→ Extract:
Weak and approximate C1-smoothness in isogeometric analysis

Since its introduction computer aided design (CAD) software has been developed to help design and construct technical objects composed of simple geometric shapes. In technical applications, the designed objects should have certain desired physical properties. In that case, one has to transfer the information from the CAD system to different software to perform the simulation of the underlying physical processes. This transfer of information is usually not possible without loss of information and is often time consuming and inefficient. In the last decade it has been the aim of many research groups to incorporate simulation capabilities directly into the CAD systems. This requires a completely different approach, called isogeometric analysis (IGA), which expands the CAD software from a simple design tool to a fully incorporated simulation program. This project entitled weak and approximate C1-smoothness in isogeometric analysis is exploring this new idea. It is based upon ongoing research at the Institute of Applied Geometry at the JKU Linz. In the project we extend the applicability of the IGA framework substantially to a wide range of applications. We design methods that are more robust and geometrically more flexible than standard methods that are currently in use. In the future these methods may be incorporated into CAD systems, which will then simplify and accelerate design, simulation and manufacturing processes. The obtained results have implications on a wide range of research areas, from biomedical applications, to the design of architectural structures or the development of industrial components. This may help in designing more durable structures or give an indication on whether or not surgery is needed. The project will be conducted within an outstanding research group at JKU Linz in close cooperation with researchers from the Johann Radon Institute of Computational and Applied Mathematics (RICAM) of the Austrian Academy of Sciences and with the University of Pavia in Italy. In addition we develop and extend existing open-source software packages. The developed methods and obtained results will thus be made available to other researchers and companies.

→ About this task:
Answer these questions from the project description:
(a) What is the approach called that expands CAD software from a design tool into a simulation program?
(b) At which institute is the research the project builds on taking place?
(c) Which university in Italy is a cooperation partner?
The listing comes from a separate, unrelated source.

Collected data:

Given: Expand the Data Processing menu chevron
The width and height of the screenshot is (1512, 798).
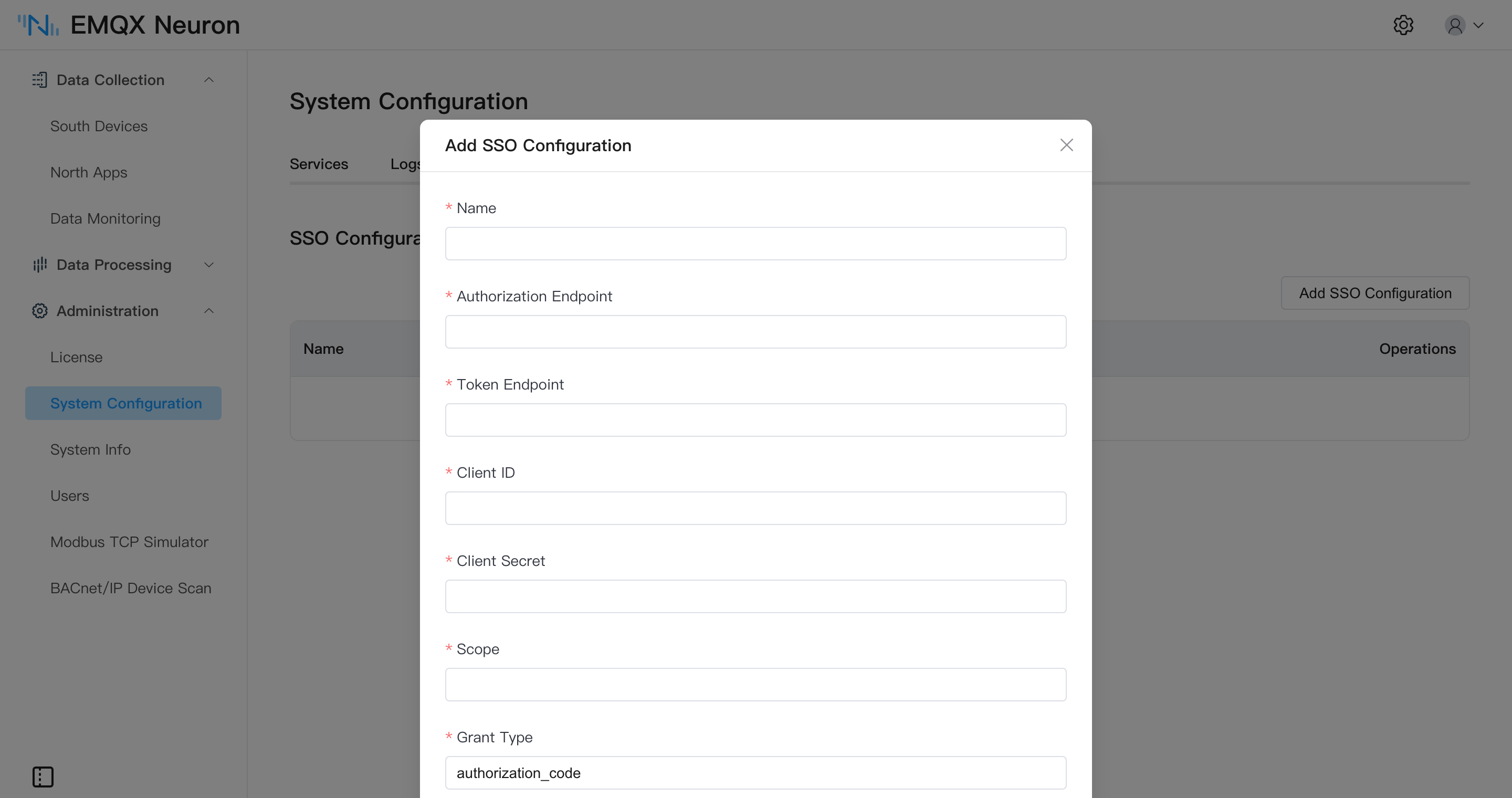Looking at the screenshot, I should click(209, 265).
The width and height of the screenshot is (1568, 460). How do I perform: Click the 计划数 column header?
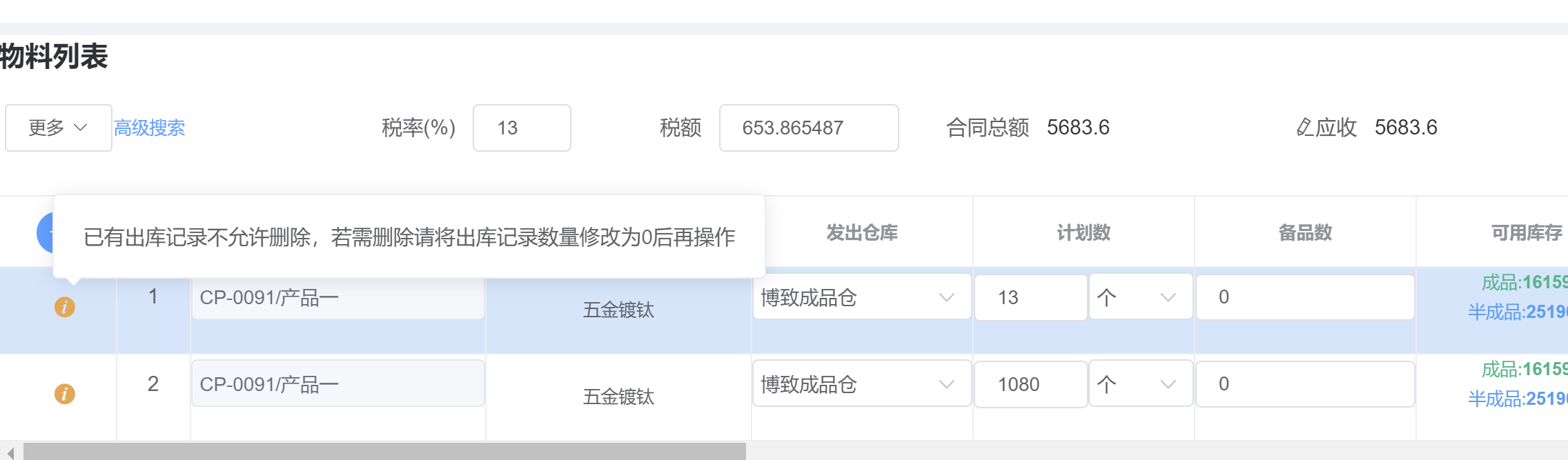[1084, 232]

→ Response:
(a) Isogeometric analysis (IGA).
(b) The Institute of Applied Geometry at the JKU Linz.
(c) The University of Pavia.